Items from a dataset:
_ _ _ _ _ _ _
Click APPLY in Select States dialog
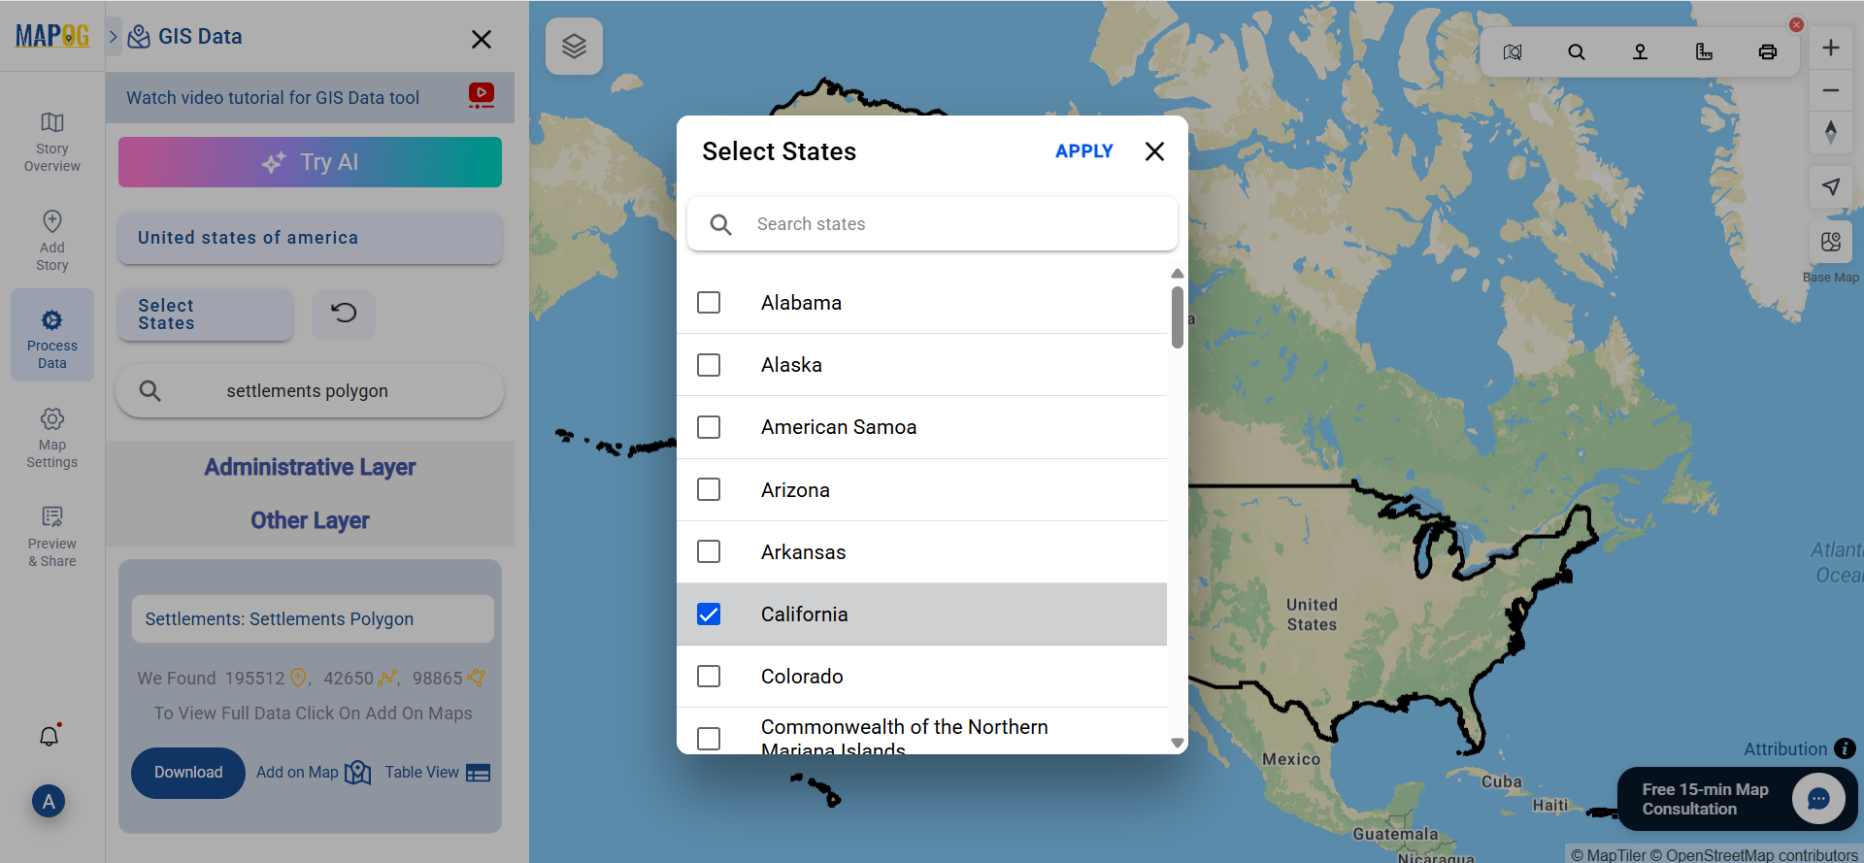The image size is (1864, 863). (x=1083, y=150)
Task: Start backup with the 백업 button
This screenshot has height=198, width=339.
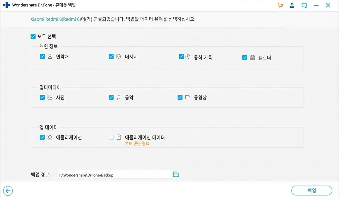Action: tap(312, 190)
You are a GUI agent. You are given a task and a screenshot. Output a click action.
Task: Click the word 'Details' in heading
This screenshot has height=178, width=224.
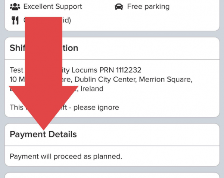(63, 134)
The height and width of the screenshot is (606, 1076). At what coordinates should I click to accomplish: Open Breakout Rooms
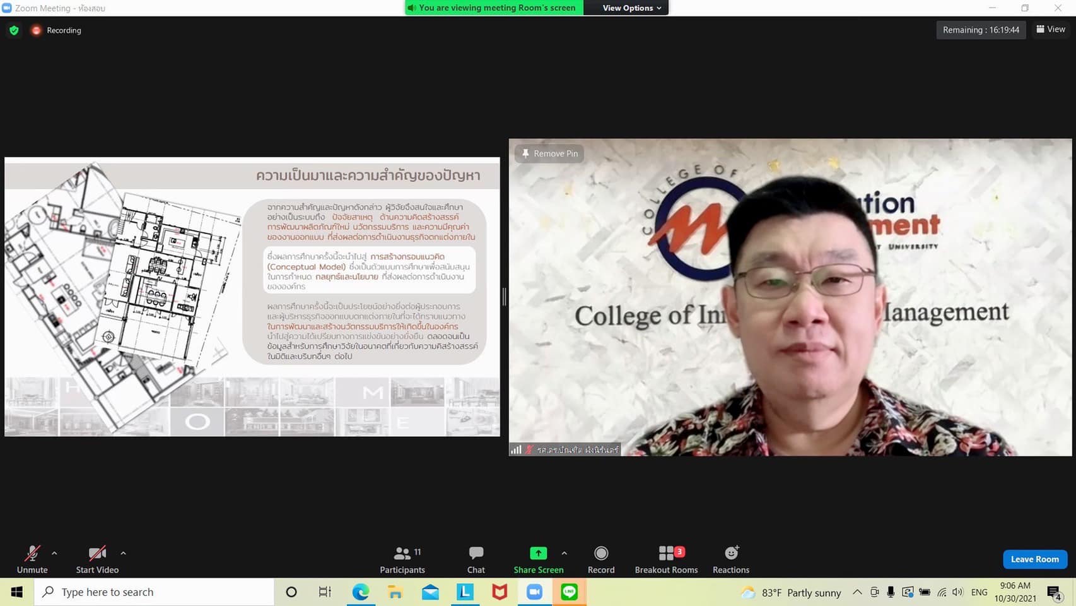coord(666,559)
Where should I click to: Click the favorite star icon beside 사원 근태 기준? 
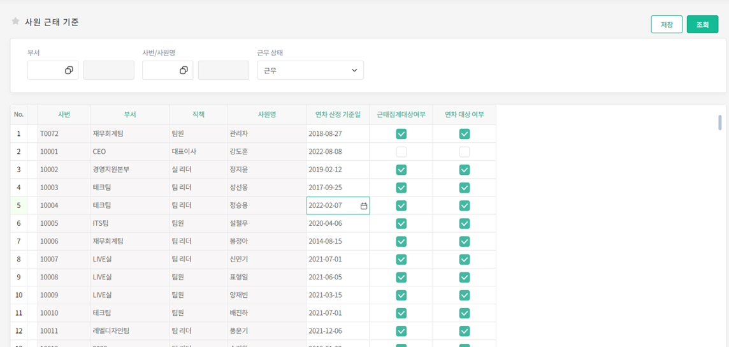(x=15, y=21)
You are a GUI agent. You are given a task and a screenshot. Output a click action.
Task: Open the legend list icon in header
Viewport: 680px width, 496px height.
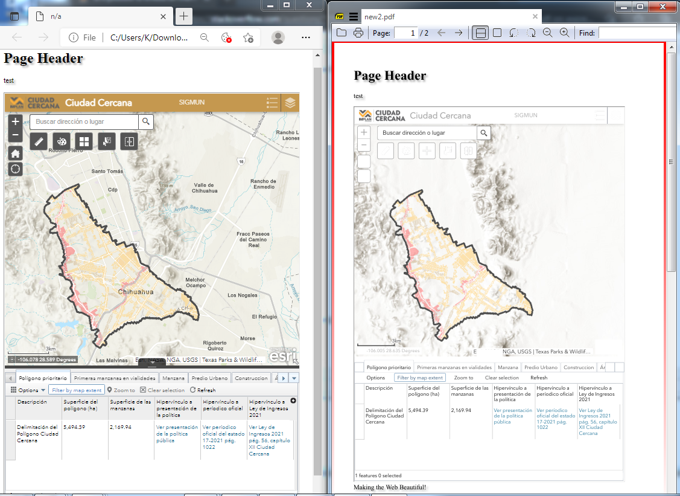click(272, 103)
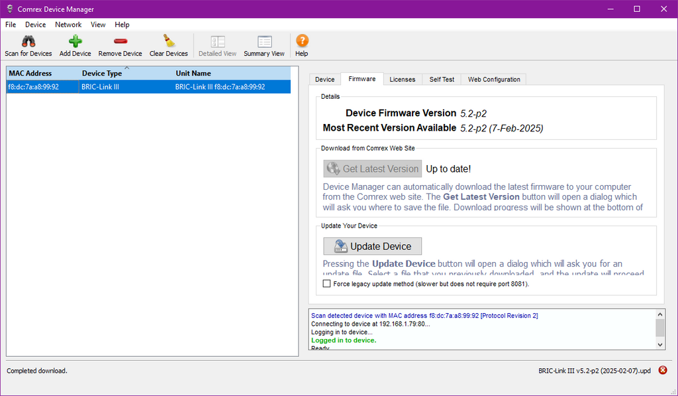Click the Clear Devices broom icon
The width and height of the screenshot is (678, 396).
(168, 42)
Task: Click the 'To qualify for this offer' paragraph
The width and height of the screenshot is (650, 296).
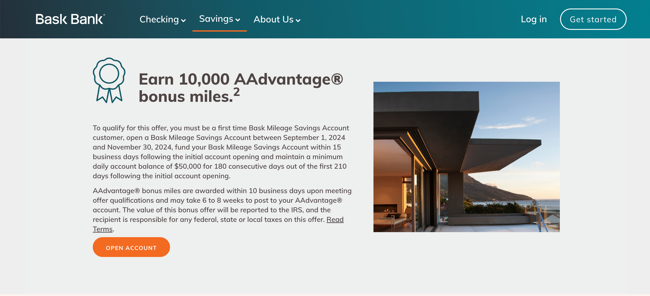Action: (221, 152)
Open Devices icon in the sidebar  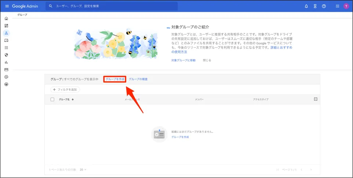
_ _ _ _ _ _ _
Output the data above verbatim, pictures excluded.

* **Response below**
Click APPLY in Select States dialog
The image size is (1864, 863). (x=1083, y=150)
Task: Start backup with the 백업 button
This screenshot has height=198, width=339.
Action: tap(312, 190)
You are a GUI agent. You are given a task and a screenshot. Output a click action.
Task: Click the word 'Details' in heading
This screenshot has height=178, width=224.
(63, 134)
The height and width of the screenshot is (606, 1076). At what coordinates should I click to accomplish: Open Breakout Rooms
coord(666,559)
Where should I click to: Click the favorite star icon beside 사원 근태 기준? 
(x=15, y=21)
You are a GUI agent. You are given a task and a screenshot. Output a click action.
Task: Open the legend list icon in header
Viewport: 680px width, 496px height.
click(272, 103)
Click the Clear Devices broom icon
The width and height of the screenshot is (678, 396).
(168, 42)
Task: Click the 'To qualify for this offer' paragraph
The width and height of the screenshot is (650, 296).
Action: (221, 152)
Open Devices icon in the sidebar  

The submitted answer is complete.